- WHAT YOU WILL DO:
Quote the entries below from the line with "You are a computer-use agent. 2286x738" through the line with "Task: Expand Mirror", both ends included, and only those lines.

------ RECORDS TO USE

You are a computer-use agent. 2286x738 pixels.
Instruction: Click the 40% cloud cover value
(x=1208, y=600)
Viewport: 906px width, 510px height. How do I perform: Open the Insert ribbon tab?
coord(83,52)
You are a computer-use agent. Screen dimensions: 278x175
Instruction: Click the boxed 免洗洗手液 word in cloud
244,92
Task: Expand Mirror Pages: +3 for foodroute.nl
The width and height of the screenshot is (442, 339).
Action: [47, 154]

------------
------ RECORDS TO USE

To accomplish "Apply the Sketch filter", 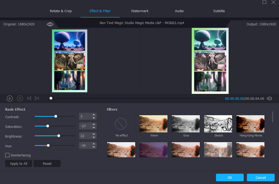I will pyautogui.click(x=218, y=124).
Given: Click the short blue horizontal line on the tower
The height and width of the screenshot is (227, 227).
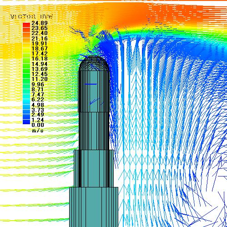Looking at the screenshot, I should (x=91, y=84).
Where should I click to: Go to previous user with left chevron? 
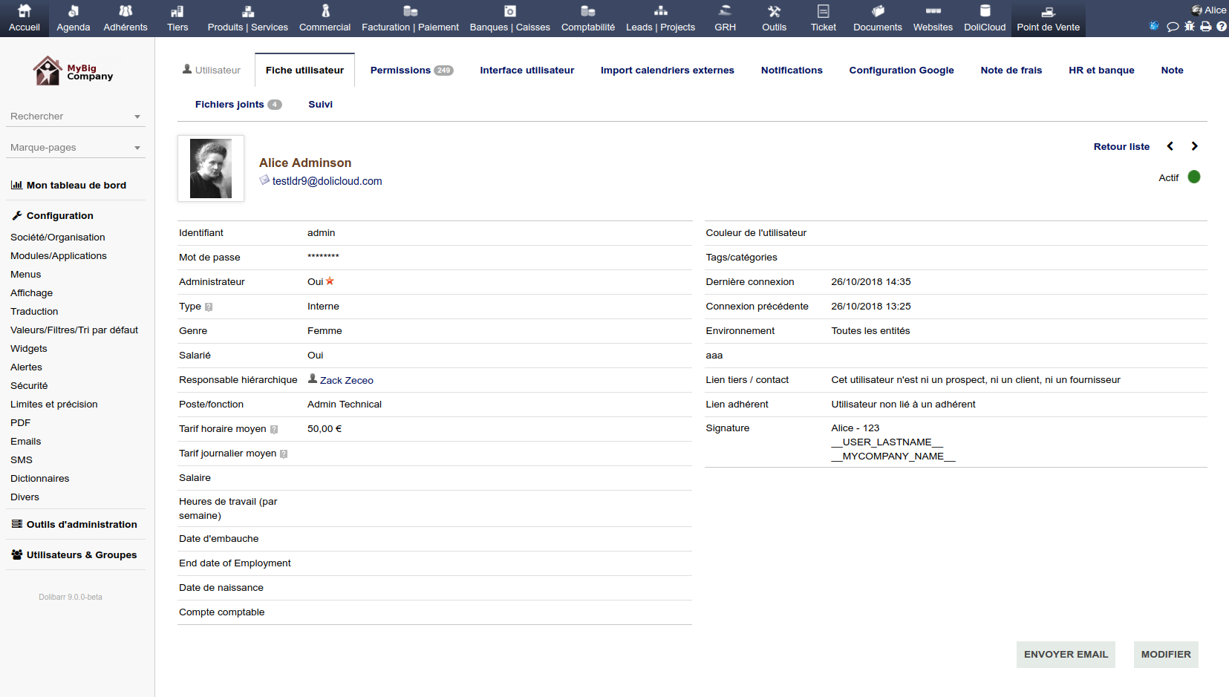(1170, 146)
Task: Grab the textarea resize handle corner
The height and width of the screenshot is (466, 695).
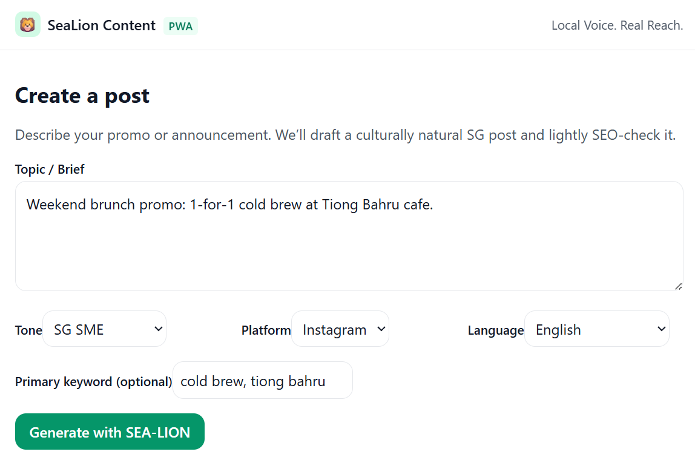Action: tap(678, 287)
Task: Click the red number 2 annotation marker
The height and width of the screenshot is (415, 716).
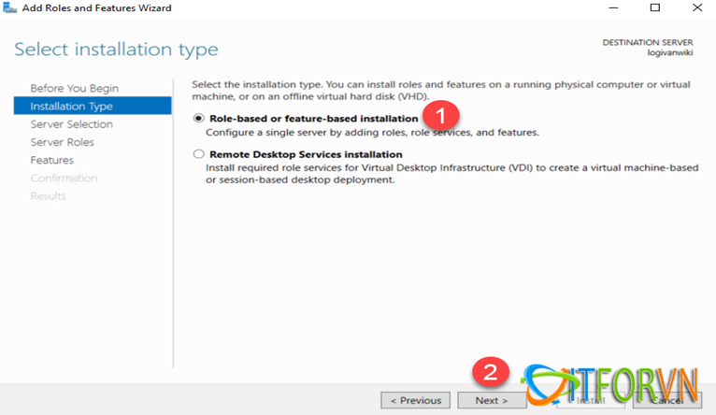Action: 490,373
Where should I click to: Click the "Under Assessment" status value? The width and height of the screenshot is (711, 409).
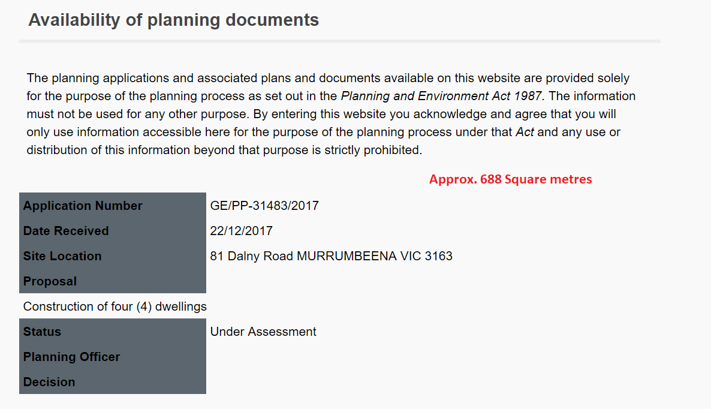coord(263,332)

------------

- ANSWER SPACE:
You are a computer-use agent. 2286x738 pixels.
Instruction: Click the 40% cloud cover value
(x=1208, y=600)
Viewport: 906px width, 510px height. How do I perform: Open the Insert ribbon tab?
coord(83,52)
You are a computer-use agent. Screen dimensions: 278x175
Instruction: Click the boxed 免洗洗手液 word in cloud
244,92
Task: Expand Mirror Pages: +3 for foodroute.nl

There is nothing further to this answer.